Assignment
Copy nothing but the lines below, from the one with "睡眠 (27, 1998)" through the one with "Jobs (186, 20)", exactly as written; no pictures should appear.

Top of Provided data

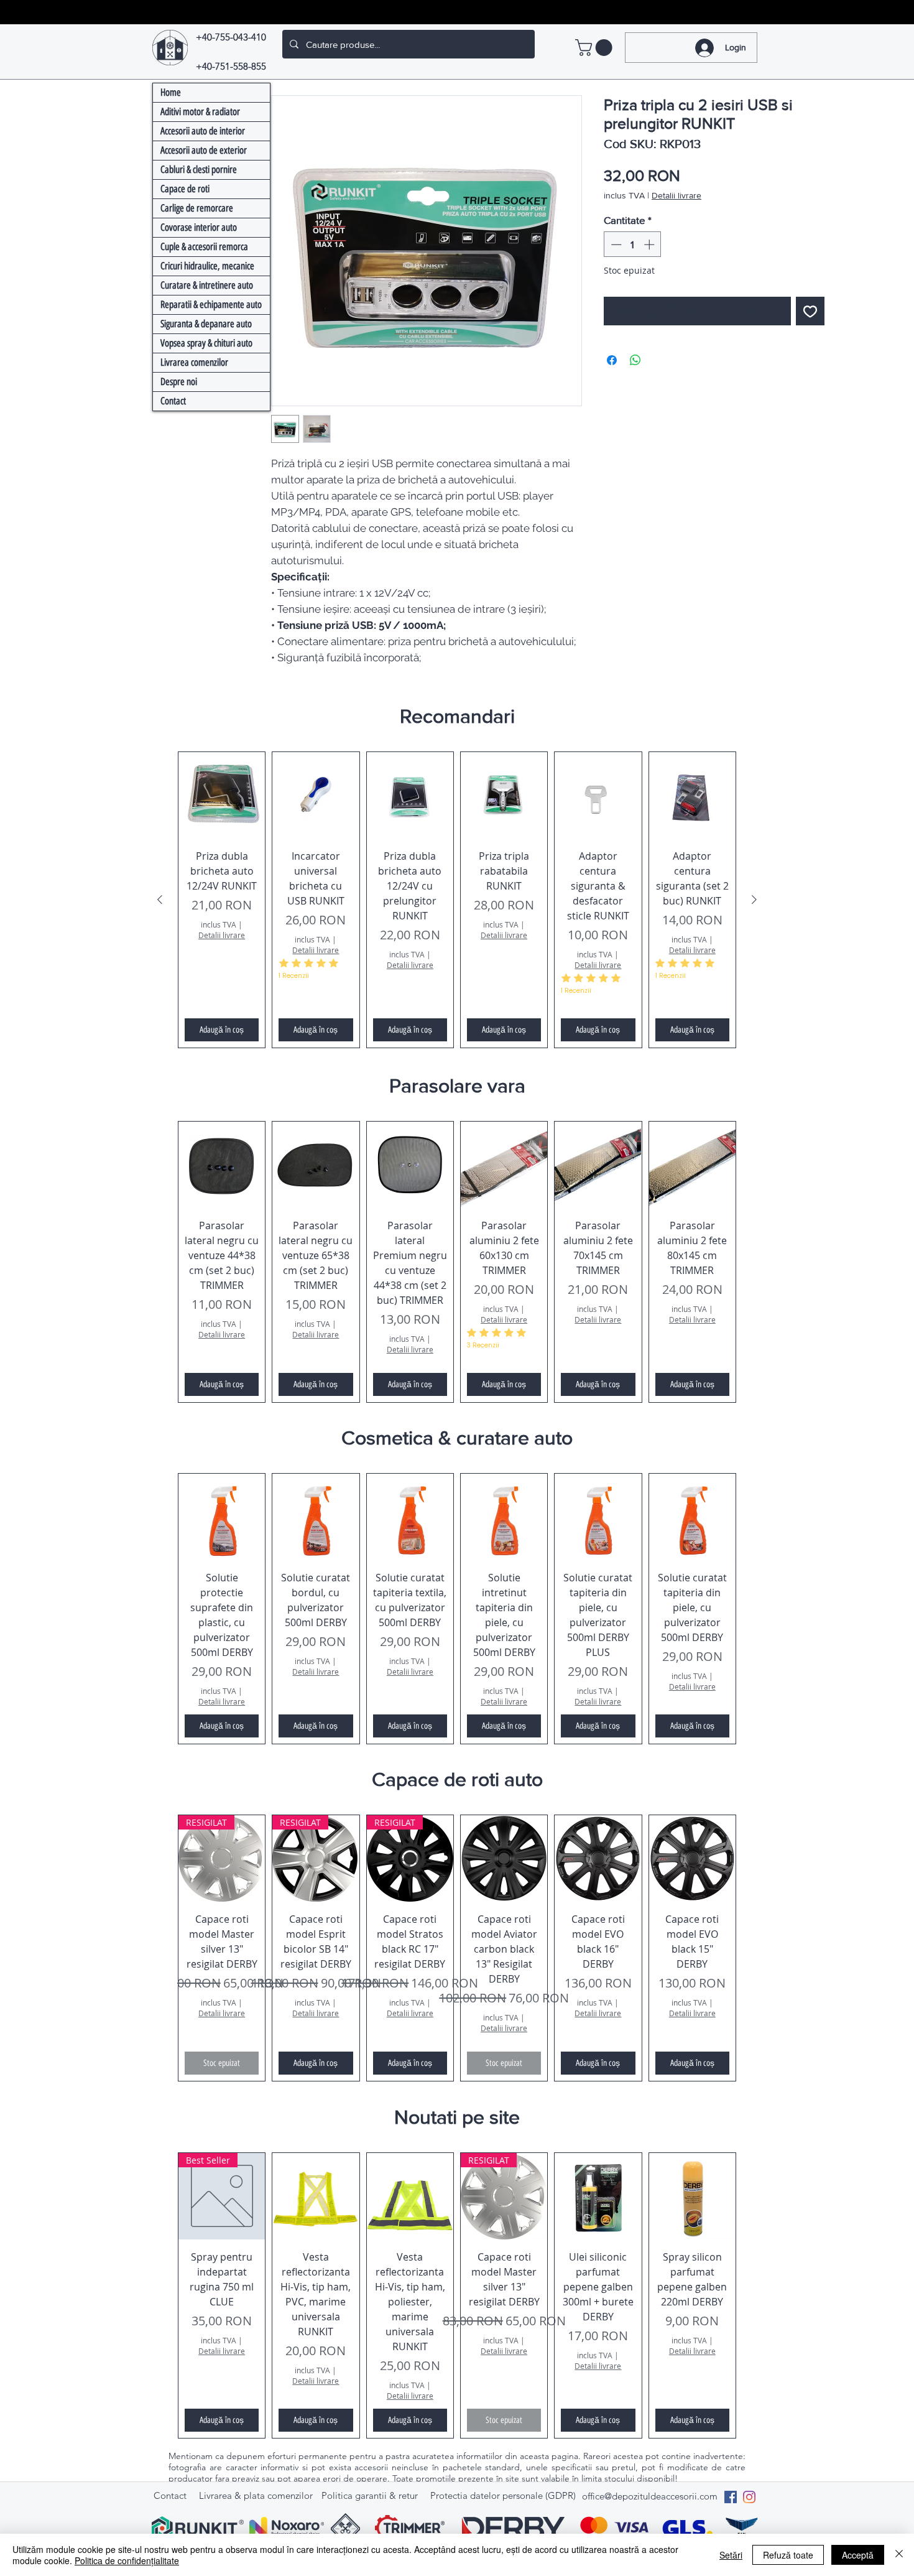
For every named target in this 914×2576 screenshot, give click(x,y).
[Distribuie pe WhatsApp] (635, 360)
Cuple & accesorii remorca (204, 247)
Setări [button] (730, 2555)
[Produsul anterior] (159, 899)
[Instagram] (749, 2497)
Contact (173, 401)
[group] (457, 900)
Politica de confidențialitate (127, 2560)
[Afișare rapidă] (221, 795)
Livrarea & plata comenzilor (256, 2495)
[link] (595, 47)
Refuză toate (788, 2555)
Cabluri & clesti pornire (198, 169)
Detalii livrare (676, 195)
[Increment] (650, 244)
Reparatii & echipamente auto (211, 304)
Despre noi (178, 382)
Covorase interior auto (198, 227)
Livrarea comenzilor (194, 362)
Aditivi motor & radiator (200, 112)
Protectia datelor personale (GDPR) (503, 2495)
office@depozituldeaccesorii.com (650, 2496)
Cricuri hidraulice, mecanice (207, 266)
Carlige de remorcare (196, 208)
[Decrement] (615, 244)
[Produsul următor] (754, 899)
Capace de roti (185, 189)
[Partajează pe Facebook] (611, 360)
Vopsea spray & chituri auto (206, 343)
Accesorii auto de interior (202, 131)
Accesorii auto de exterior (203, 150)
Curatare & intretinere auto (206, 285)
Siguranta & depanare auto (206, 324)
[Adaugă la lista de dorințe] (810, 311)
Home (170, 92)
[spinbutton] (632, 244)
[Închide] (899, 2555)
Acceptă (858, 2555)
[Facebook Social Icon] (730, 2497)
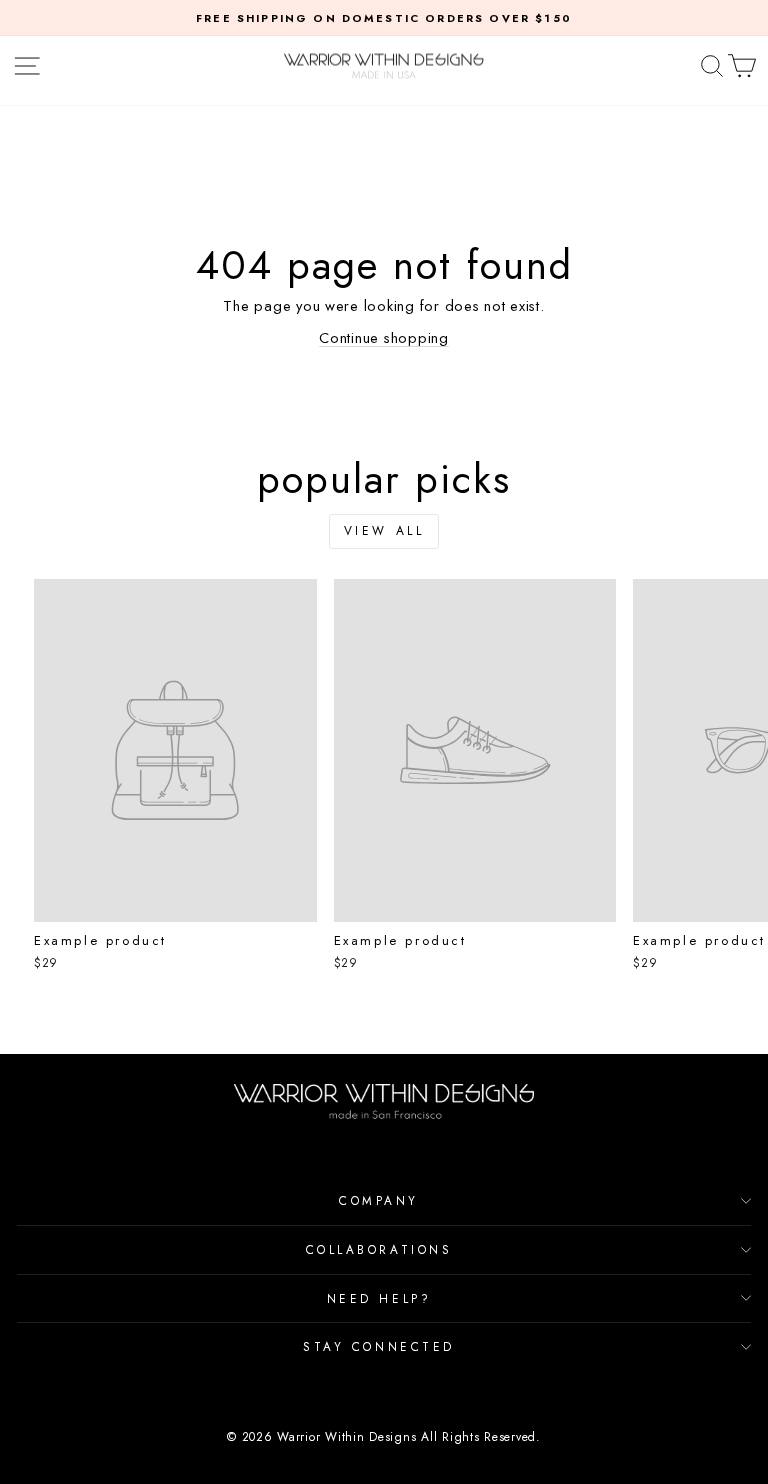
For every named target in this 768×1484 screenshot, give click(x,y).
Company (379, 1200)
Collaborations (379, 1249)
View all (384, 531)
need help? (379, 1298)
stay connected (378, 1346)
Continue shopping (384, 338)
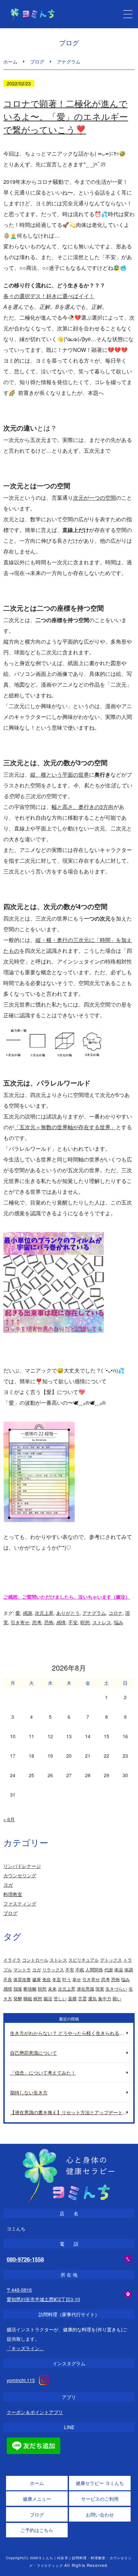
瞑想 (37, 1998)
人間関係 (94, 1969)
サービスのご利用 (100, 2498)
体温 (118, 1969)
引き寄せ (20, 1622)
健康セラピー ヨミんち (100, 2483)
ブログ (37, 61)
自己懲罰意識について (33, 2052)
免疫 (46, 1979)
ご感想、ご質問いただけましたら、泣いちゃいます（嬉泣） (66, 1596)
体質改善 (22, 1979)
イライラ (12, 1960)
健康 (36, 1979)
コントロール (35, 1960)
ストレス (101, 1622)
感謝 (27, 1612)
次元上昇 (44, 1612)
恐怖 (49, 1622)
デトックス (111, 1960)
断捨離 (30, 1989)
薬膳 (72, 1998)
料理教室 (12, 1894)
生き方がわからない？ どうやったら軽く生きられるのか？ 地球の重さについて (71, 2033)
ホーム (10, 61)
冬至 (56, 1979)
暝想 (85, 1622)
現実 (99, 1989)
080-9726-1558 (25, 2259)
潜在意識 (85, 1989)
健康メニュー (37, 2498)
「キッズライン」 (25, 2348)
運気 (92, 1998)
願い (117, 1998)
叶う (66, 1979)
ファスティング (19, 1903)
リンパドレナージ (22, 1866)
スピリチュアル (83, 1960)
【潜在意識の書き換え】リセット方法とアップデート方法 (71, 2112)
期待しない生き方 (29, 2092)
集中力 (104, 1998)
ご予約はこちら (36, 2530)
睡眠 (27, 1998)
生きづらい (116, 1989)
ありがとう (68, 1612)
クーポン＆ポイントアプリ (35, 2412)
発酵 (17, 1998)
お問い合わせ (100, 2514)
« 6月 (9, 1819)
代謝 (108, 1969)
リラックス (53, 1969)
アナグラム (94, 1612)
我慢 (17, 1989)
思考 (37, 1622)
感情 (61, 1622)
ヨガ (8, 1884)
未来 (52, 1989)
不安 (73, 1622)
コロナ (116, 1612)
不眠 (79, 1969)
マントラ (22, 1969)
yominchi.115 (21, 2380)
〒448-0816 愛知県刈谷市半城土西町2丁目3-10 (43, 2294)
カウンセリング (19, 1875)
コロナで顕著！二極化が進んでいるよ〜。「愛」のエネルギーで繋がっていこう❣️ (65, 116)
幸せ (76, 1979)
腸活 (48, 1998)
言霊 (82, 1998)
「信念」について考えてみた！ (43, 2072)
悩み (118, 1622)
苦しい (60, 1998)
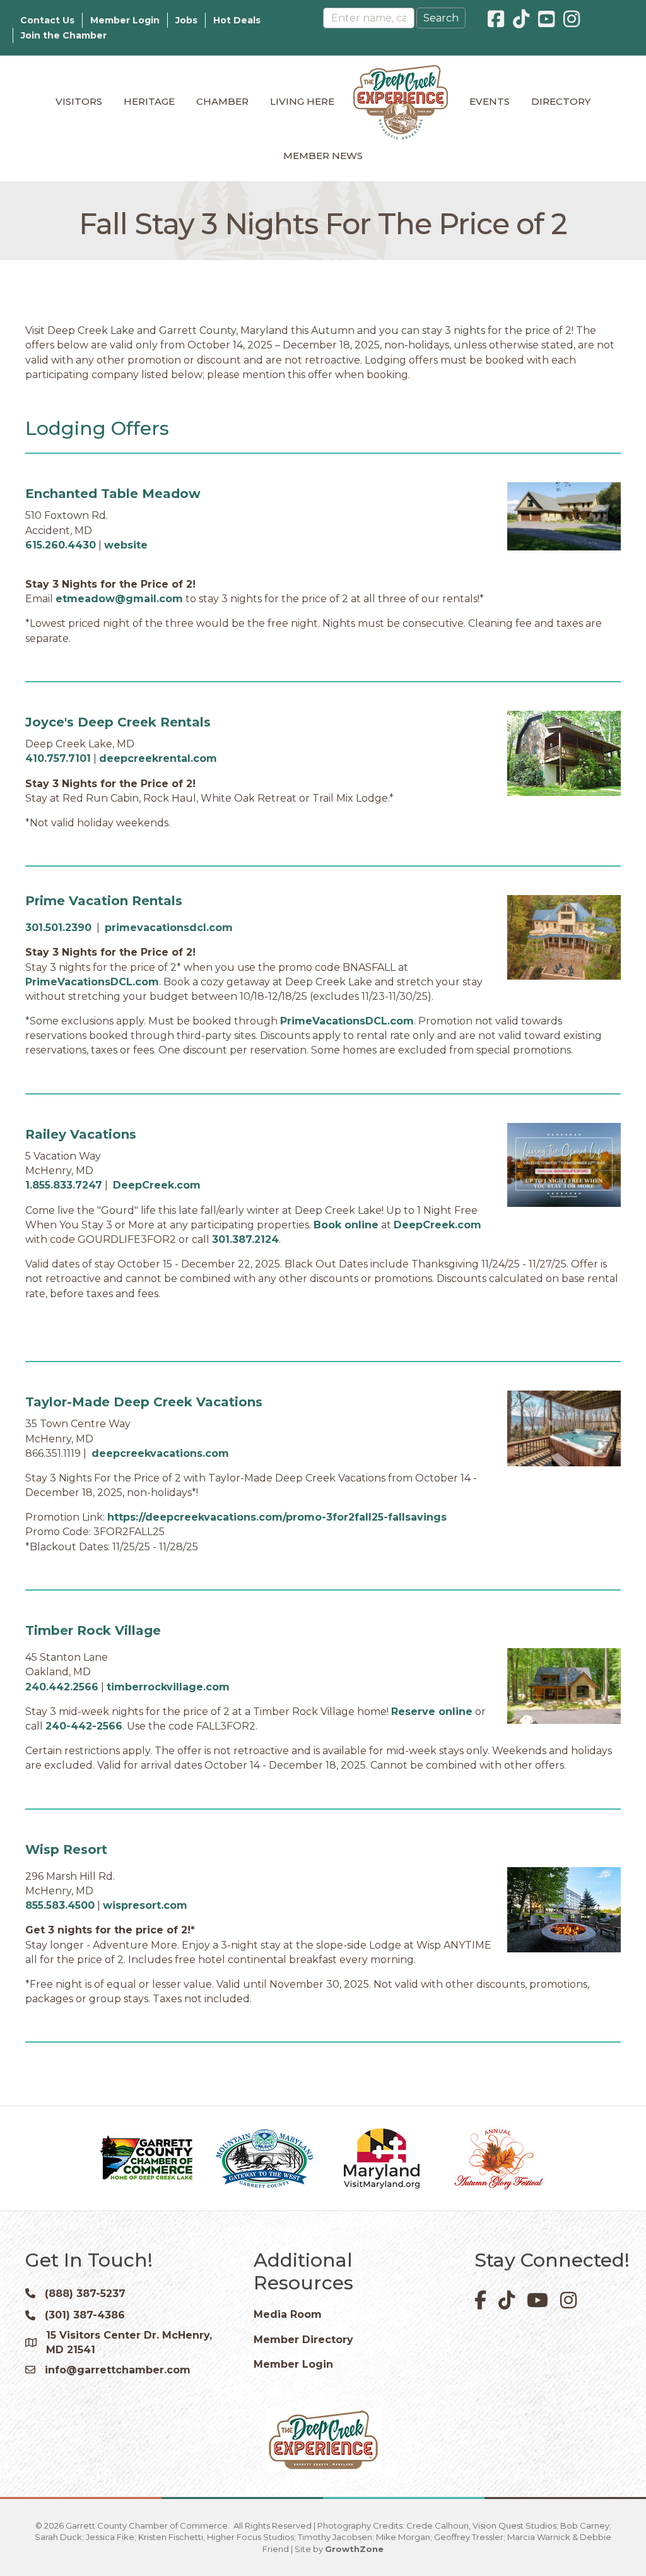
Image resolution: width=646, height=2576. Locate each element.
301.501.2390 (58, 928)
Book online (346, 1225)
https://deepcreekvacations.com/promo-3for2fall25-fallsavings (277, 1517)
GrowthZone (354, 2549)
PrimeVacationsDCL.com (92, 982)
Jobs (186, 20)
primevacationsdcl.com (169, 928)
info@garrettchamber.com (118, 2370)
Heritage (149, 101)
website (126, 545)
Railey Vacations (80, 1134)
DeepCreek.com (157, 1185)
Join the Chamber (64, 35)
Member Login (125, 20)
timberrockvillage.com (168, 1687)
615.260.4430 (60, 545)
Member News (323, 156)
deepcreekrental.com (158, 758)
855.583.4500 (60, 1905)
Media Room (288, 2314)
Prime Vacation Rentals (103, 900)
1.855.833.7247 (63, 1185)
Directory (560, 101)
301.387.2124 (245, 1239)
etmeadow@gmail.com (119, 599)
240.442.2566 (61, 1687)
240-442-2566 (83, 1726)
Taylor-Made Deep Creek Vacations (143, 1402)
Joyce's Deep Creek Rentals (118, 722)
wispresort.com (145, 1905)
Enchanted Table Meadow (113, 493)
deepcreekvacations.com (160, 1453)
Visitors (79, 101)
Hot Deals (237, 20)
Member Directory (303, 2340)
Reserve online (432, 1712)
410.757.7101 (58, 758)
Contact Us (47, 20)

Bottom of Provided data

Written answer
睡眠 (27, 1998)
生きづらい (116, 1989)
ありがとう (68, 1612)
クーポン＆ポイントアプリ (35, 2412)
発酵 (17, 1998)
お問い合わせ (100, 2514)
« 6月 (9, 1819)
代謝 (108, 1969)
リラックス (53, 1969)
アナグラム (94, 1612)
我慢 (17, 1989)
思考 (37, 1622)
感情 (61, 1622)
ヨガ (8, 1884)
未来 (52, 1989)
不安 (73, 1622)
コロナ (116, 1612)
不眠 (79, 1969)
マントラ (22, 1969)
yominchi.115 (21, 2380)
〒448-0816 愛知県刈谷市半城土西町2丁目3-10 (43, 2294)
カウンセリング (19, 1875)
コロナで顕著！二極化が進んでいるよ〜。「愛」のエネルギーで繋がっていこう❣️ (65, 116)
幸せ (76, 1979)
腸活 (48, 1998)
言霊 (82, 1998)
「信念」について考えてみた！ (43, 2072)
悩み (118, 1622)
苦しい (60, 1998)
Image resolution: width=646, height=2576. Locate each element.
301.501.2390 (58, 928)
Book online (346, 1225)
https://deepcreekvacations.com/promo-3for2fall25-fallsavings (277, 1517)
GrowthZone (354, 2549)
PrimeVacationsDCL.com (92, 982)
Jobs (186, 20)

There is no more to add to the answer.